Extracted information —

═══

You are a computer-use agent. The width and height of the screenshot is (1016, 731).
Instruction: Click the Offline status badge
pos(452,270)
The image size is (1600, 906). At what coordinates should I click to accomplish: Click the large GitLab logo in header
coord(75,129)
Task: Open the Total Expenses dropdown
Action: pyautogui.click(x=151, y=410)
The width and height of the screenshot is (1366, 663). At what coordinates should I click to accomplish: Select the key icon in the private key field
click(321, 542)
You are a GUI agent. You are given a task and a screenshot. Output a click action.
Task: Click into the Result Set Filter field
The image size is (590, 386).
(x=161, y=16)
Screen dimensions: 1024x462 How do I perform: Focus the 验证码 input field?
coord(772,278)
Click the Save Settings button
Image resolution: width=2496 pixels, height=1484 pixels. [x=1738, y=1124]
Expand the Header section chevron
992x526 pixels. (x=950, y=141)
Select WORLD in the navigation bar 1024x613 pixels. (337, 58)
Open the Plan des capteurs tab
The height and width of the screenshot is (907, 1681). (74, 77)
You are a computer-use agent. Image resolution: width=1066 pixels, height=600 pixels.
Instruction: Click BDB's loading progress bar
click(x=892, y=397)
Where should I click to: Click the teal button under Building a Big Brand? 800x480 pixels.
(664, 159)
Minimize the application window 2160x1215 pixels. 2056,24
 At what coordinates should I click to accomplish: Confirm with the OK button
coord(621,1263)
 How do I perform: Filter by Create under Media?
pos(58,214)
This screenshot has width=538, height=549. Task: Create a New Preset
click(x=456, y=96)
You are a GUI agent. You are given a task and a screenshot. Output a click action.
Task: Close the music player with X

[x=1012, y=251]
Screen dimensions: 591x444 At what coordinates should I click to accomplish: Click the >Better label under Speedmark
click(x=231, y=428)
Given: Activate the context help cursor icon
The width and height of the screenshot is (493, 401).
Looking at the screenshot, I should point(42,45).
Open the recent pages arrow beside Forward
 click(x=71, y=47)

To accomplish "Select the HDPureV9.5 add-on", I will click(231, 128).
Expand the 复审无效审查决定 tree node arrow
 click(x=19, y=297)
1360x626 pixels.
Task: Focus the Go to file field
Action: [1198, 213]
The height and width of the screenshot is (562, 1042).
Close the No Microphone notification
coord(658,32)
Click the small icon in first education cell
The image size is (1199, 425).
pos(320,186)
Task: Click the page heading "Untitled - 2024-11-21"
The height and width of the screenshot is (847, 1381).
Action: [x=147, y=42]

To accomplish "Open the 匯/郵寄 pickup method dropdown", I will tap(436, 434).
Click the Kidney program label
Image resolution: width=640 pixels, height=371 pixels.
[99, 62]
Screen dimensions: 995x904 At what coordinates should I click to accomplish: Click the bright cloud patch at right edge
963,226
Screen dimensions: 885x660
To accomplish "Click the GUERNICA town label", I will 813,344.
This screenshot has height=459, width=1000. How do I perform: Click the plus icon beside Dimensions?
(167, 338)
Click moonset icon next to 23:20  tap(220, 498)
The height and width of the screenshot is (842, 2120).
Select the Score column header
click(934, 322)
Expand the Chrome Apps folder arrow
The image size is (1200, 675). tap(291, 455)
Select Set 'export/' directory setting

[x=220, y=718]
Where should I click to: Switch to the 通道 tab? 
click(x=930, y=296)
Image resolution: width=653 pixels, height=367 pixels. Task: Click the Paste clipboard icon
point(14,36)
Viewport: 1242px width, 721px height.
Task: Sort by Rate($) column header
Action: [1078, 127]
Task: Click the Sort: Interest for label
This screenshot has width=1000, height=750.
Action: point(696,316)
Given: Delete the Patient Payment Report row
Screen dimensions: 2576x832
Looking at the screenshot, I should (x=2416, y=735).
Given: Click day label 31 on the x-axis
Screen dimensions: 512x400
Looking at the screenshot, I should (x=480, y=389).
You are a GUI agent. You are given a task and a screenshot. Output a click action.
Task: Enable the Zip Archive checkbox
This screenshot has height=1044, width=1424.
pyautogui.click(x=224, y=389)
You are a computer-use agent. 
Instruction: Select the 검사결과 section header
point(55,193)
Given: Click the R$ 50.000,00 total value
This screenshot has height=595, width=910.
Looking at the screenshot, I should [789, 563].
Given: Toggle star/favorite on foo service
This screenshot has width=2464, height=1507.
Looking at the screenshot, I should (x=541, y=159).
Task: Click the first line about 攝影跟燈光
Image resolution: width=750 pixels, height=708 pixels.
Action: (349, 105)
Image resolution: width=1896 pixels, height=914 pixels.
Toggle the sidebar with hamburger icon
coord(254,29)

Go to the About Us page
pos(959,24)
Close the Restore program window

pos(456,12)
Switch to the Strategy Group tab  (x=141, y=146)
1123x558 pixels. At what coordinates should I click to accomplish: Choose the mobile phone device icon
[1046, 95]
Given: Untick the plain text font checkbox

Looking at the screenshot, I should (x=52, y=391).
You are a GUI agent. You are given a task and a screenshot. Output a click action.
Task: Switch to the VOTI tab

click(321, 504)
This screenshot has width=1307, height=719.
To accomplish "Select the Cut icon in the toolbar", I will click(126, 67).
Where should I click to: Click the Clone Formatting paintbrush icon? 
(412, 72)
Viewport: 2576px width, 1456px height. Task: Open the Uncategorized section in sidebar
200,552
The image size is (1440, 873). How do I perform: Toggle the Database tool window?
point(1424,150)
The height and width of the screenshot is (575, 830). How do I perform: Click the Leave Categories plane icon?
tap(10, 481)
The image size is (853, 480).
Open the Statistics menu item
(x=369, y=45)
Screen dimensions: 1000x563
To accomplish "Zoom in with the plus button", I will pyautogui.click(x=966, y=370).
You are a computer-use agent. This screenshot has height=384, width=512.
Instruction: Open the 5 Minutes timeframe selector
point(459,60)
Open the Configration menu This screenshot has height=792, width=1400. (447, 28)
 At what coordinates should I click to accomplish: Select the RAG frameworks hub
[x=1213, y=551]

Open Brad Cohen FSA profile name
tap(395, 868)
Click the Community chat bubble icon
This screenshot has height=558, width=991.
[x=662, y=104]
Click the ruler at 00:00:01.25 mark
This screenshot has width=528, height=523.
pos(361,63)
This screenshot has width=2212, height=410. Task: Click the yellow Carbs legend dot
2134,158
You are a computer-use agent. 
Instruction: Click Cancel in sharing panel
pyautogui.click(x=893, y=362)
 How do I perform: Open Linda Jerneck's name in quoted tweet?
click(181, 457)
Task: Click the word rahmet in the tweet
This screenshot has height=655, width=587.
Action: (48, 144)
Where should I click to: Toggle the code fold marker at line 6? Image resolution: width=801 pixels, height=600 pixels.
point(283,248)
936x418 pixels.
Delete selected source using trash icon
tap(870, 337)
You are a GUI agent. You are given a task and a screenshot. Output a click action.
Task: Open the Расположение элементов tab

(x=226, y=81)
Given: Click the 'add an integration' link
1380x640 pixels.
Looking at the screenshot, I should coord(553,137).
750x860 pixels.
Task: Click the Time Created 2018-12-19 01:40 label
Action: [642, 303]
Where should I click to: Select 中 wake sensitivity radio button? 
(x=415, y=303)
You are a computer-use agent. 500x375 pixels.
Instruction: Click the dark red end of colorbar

═══

Only the lines above that include the word "first" belong in the answer; copy each one.

Click the small icon in first education cell
Task: Click the first line about 攝影跟燈光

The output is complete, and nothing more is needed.